Thursday, 1 March 2007

Arizona (1940)

A single year after John Ford's Stagecoach launched John Wayne into superstardom, it seems strange that someone as experienced in westerns as Wesley Ruggles should choose to direct a western with a female lead. After all, he'd directed one that won an Oscar, the astoundingly average Cimarron in 1931, and in that Irene Dunne was very much a supporting character to manly man Richard Dix. This one has the forty year old but still highly desirable Jean Arthur playing a rough and tough frontier woman called Phoebe Titus who, in the tradition of Jean Arthur characters, has more balls than most of the rough and tough frontier men. Of course, also in the tradition of Jean Arthur characters she's as funny as she is serious. She's more sassy than native.

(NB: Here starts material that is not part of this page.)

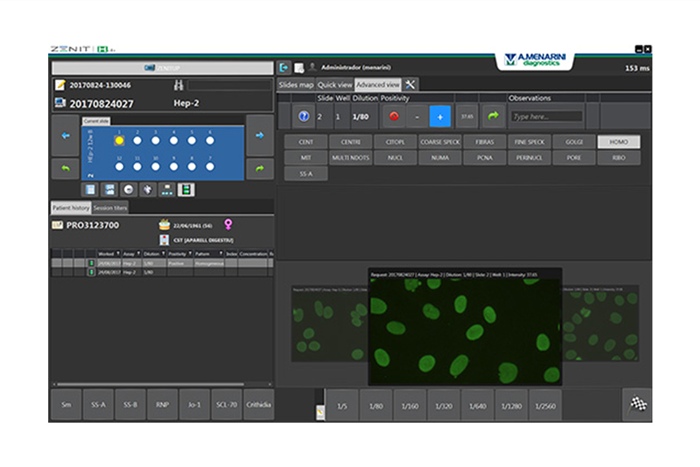
Task: Set positivity to negative with red circle
Action: click(x=393, y=116)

She runs roughshod over an almost unrecognisably young William Holden who is only 22 years young. He's Peter Muncie, who has travelled into Tucson from St Louis, MO on the way to the fabled California, but after he serenades her overnight, she ropes him into working a new business she sets up shipping freight across country. That's dangerous business in the Arizona of 1860, given that Tucson has no law, no manners and not a lot else and plenty of dangerous Indians, lowlifes and outlaws to deal with.

Ruggles tried very hard indeed to make this look authentic. He didn't want to film on a set, so he built a town from nothing and it's still around today, known as Old Tucson. It was used in films like Rio Bravo, Gunfight at the OK Corral, Death Wish, The Cannonball Run, The Bells of St Mary's and Tombstone, along with a wide range of fifties and sixties TV westerns. Now the town looks awesome but it's pretty hard to believe in the story which is more than a little too sentimental, convenient and nice. The sweep of the story is fine but the details let it down.

Jean Arthur is a joy to watch but she's a good part of what makes the film difficult to believe. She's better in westerns than Jimmy Cagney or Humphrey Bogart but she was made for other material. Far more believable are regular western supporting actors suchas Edgar Buchanan and Paul Harvey. Warren William is as great as ever, arriving out of nowhere and enforcing his way by sheer force of will. I don't think he knows how to give a bad performance and when he's being a sleazy character who can switch between two different faces in the blink of an eye, he's unmatched.

The biggest problem of all is the fact that Wesley Ruggles chose to make a western with a female lead, a rough and tough female lead, and then turned her into a complete wussy girl. It could have been so special but it ended up wasted. Phoebe is a great character for half an hour but gradually gets more and more stereotypically treated until the point that she's nothing. What a waste.